Ita Kozakiewicz odbudowała "nadwątlone, a nawet powiedziałabym - zniszczone - środowisko polskie po dziesiątkach lat jego sekowania przez władze sowieckie" - kontynuowała ambasador. Zjednoczyła polskie środowisko, odnowiła Związek Polaków na Łotwie i została jego pierwszą przewodniczącą, zadbała też o odnowienie polskiego szkolnictwa - wymieniła.

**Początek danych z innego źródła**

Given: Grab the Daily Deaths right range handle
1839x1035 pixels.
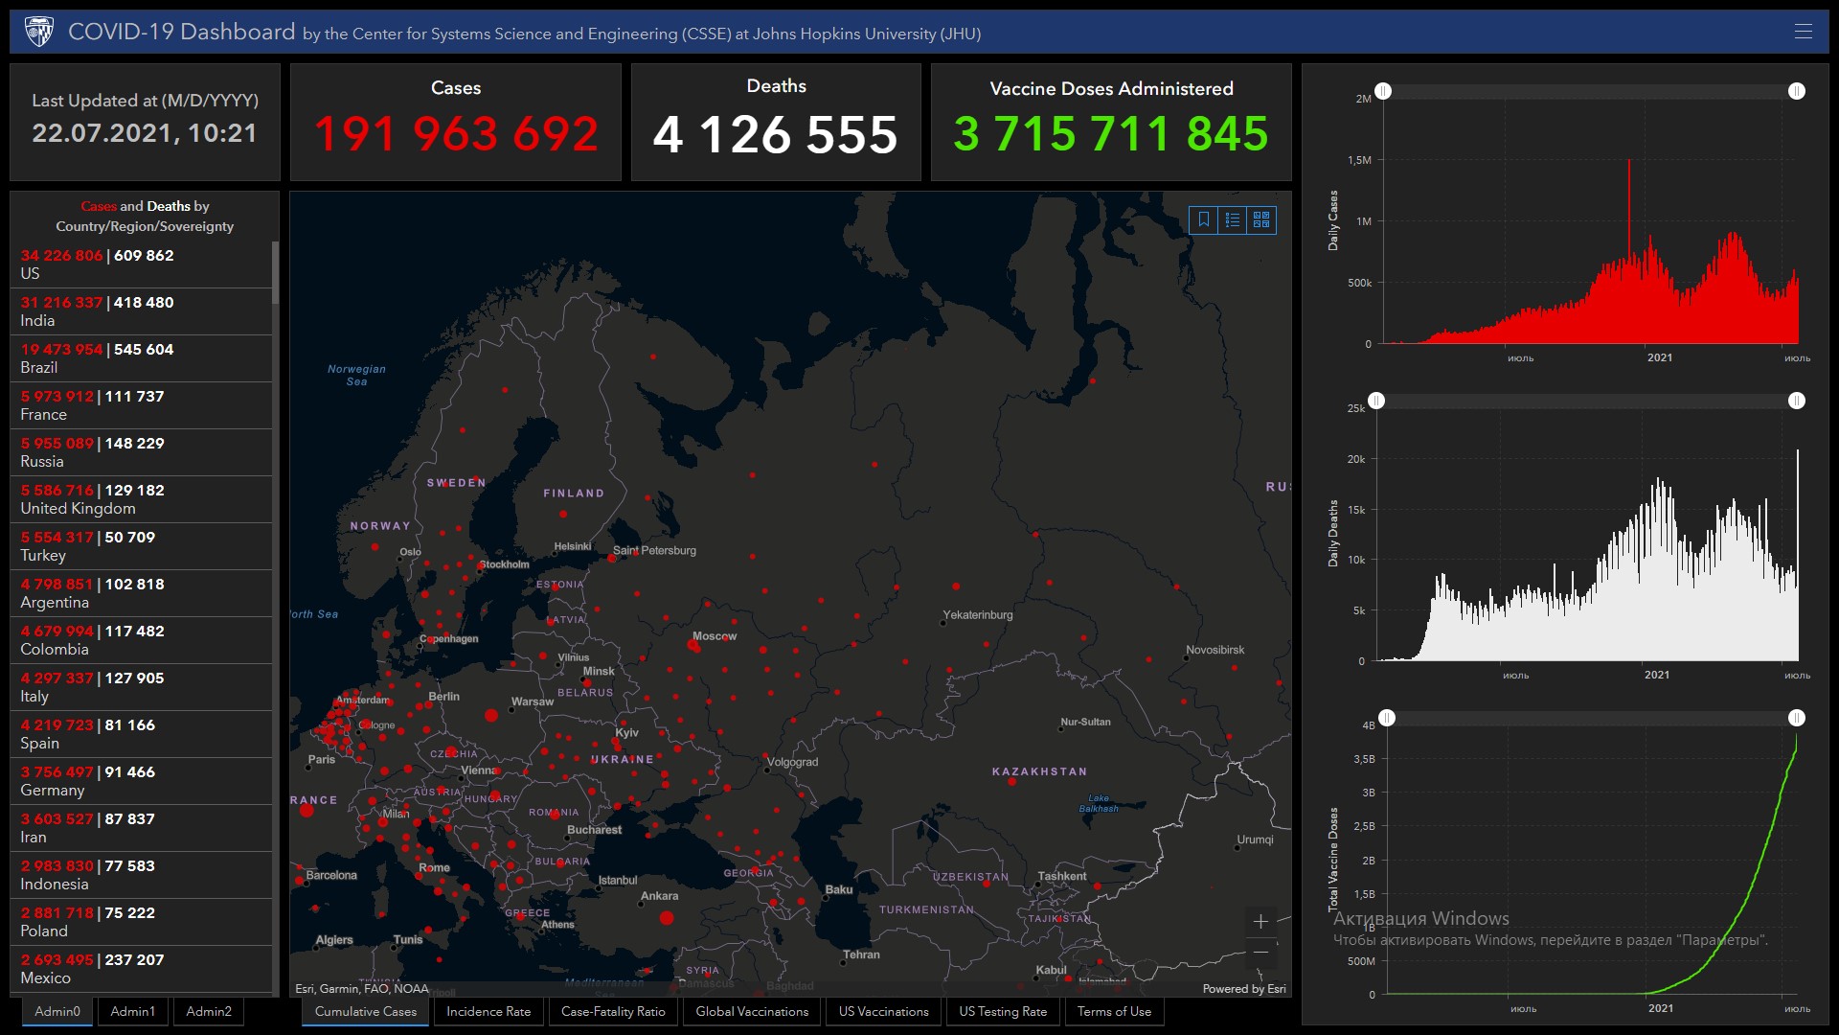Looking at the screenshot, I should tap(1797, 401).
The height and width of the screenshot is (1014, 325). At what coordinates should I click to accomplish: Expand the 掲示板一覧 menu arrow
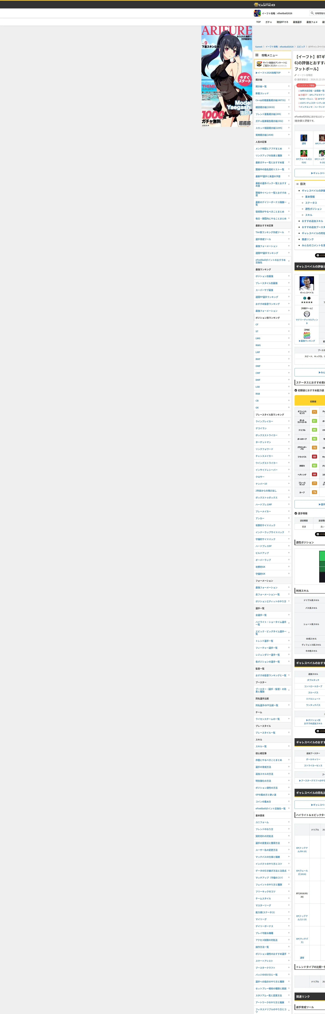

Jak podsumowała ambasador, Kozakiewicz "pokazywała swoją postawą, które wartości są ważne, którą drogą polskie środowisko powinno podążać", a jej działalność procentuje do dziś. Pokazała też, że "można być Polakiem, dbającym o swoje korzenie, tożsamość, kochającym Polskę i można być lojalnym obywatelem swojego państwa, kochać je i walczyć o jego wolność i rozwój" - zauważyła Michaliszyn.
Obecny prezes odrodzonego dzięki Kozakieiwcz Związku Polaków na Łotwie Peteris Dzalbe wspominał w rozmowie z PAP, że "jeździła ona po wszystkich oddziałach, żeby ludzie, którzy mają polskie pochodzenie, są Polakami, wspólnie znów przyszli do Związku". Zaznaczył, że organizacja od dawna starała się o to, by w Rydze nadano imię Ity Kozakiewicz jednej z ulic.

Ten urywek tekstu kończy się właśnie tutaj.